Risale-i Nur'da geçen bu cümleyi izah eder misiniz?

23.06.2011 tarihinde soruldu.

Cevap

İman Tevhidi İster

Sözlükte “tek ve bir olmak” anlamındaki vahd (vahdet, vühûd) kökünden türeyen tevhîd “bir şeyin bir ve tek olduğunu kabul etmek” demektir.1 

İman ise Peygamber Efendimizi (sav) kabul edip getirdiklerini tasdik etmekten ibarettir.
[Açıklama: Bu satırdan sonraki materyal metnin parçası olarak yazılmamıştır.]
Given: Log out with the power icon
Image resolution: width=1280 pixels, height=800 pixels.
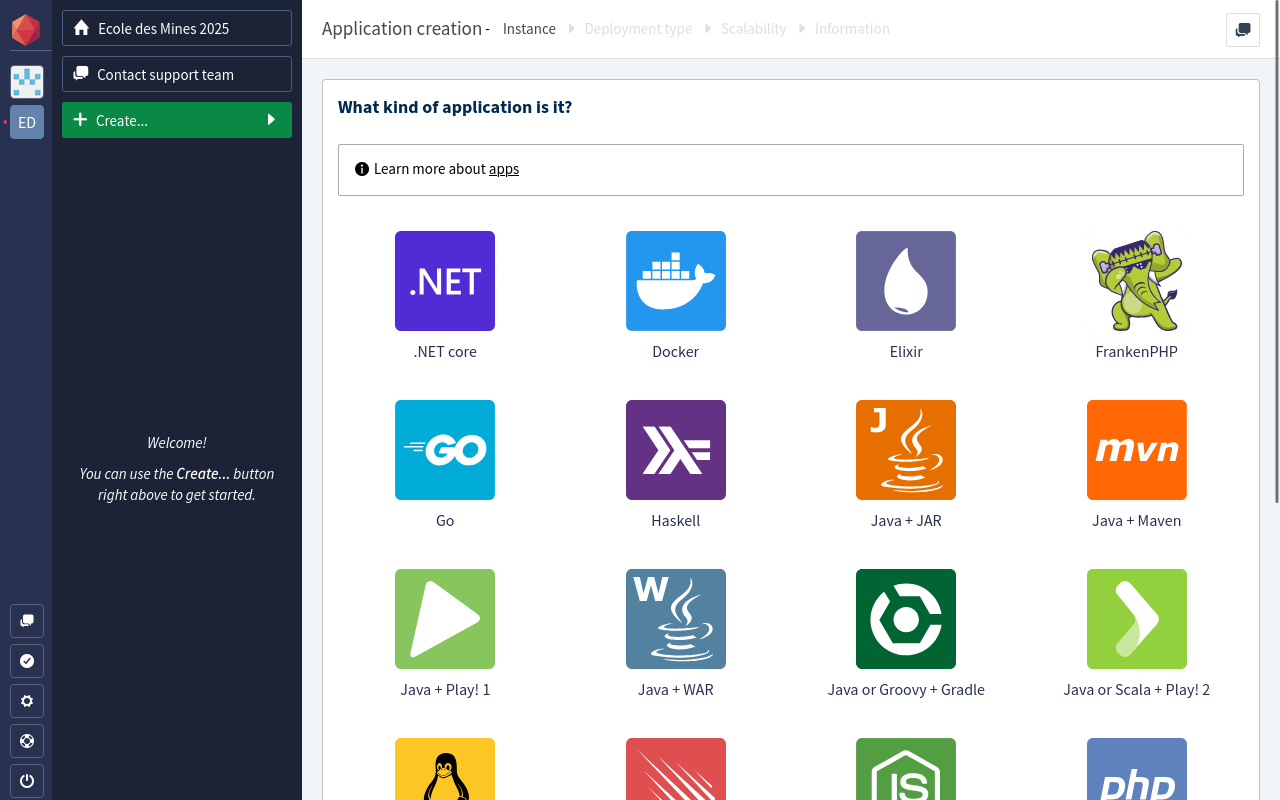Looking at the screenshot, I should coord(26,781).
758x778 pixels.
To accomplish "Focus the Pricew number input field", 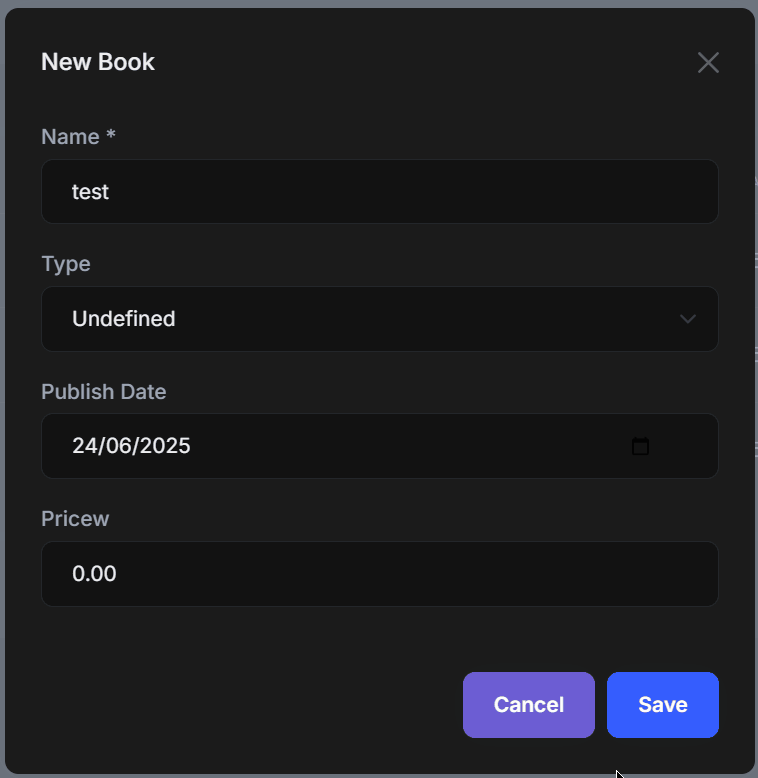I will point(380,574).
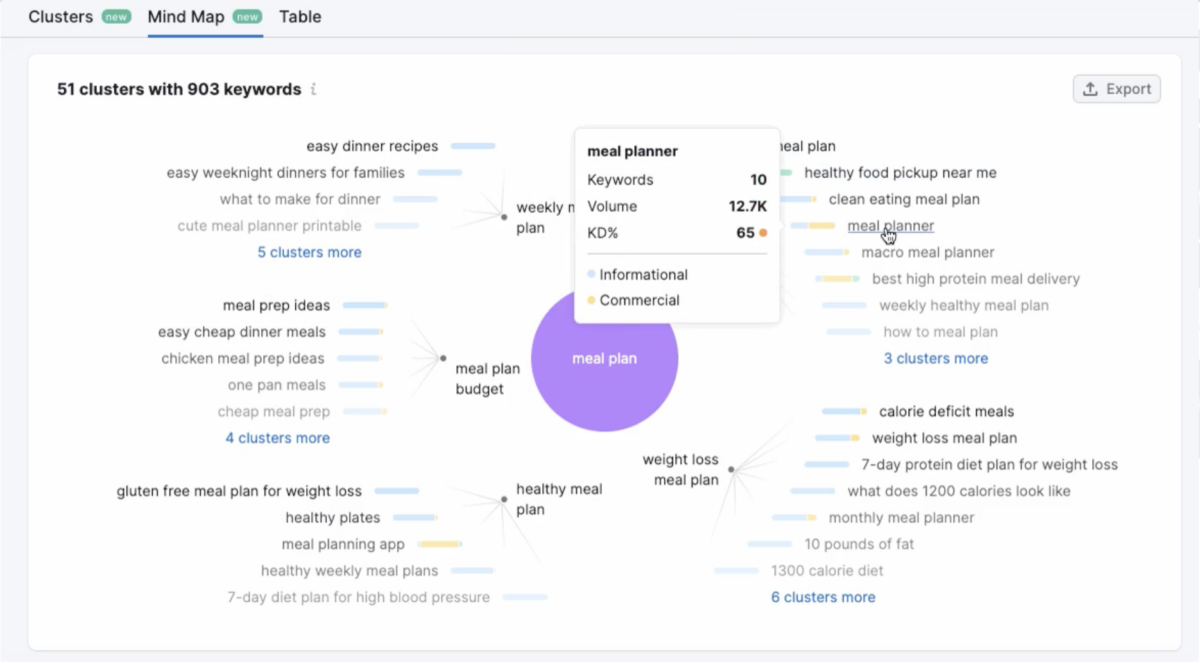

İmanın birinci şartı Allah’ın varlığına ve birliğine inanmaktır. Bu bağlamda iman tevhidi ister. Çünkü gerçek iman, insanı doğal olarak tevhid inancına götürür; çünkü iman eden kişi bilir ki bu kâinat başıboş değildir. Her şey bir Yaratıcı’nın eseri ve kontrolü altındadır. Bir şeyi yaratanla her şeyi yaratanın aynı olması mantığın gereğidir. Bu nedenle iman düşüncesi, insanı “Allah birdir, ortağı yoktur, her şey O’nun kudreti altındadır” hükmüne ulaştırır. İşte buna tevhid denir. Yani sağlam bir iman, tevhidi zorunlu olarak beraberinde getirir.

Tevhid Teslimi İster

Tevhid, her şeyi Allah’a vermek, sebepleri sadece birer araç olarak görmek ve hakiki kudreti yalnız O’na bağlamak demektir. İnsan, her şeyin dizgininin Allah’ın elinde olduğunu anladığında, artık kendi gücüne ve sebeplere fazla güvenemez. Çünkü bilir ki sonuçları yaratan sebepler değil, Allah’tır. Bu anlayış kişiyi Allah’a teslim olmaya götürür. Teslimiyet, Allah’ın emirlerine boyun eğmek, yasaklarından uzak durmak, hayatın merkezine Allah’ın rızasını koymak demektir. Tevhid inancı, doğal olarak bu teslimiyet hâlini talep eder ve doğurur.

Teslim Tevekkülü İster

Tevekkül ise sözlükte “Allah’a güvenmek” anlamındaki vekl kökünden türeyen tevekkül “birinin işini üstüne alma, birine güvence verme; birine işini havale etme, ona güvenme” mânasına gelir. Birine güvenip dayanan kimseye mütevekkil, güvenilene vekîl denir.2 

Teslim olan bir kul, Allah’ın her işinde hikmet ve adalet bulunduğunu kabul eder. Bu kabullenme tevekkülün temelini oluşturur. Tevekkül, çalışmayı bırakmak veya sebepleri terk etmek değildir; tam tersine, kul elinden gelen tüm çabayı gösterir, sonra sonucu Allah’a bırakır. Nitekim bu konuda Peygamberimiz (sav) şöyle buyurmaktadır:

Enes b. Mâlik şöyle anlatıyor: “Bir adam, "Ey Allah"ın Resûlü! Devemi bağlayıp da mı Allah"a tevekkül edeyim, yoksa bağlamadan mı tevekkül edeyim?" diye sordu. Resûlullah (sav), "Önce onu bağla, sonra Allah"a tevekkül et!" buyurdu. 3

Yani kul görevini yapacak, ama kalbini sebeplere değil, Allah’a bağlayacaktır. Teslimiyetin tatlı meyvesi işte bu doğru tevekkül hâlidir.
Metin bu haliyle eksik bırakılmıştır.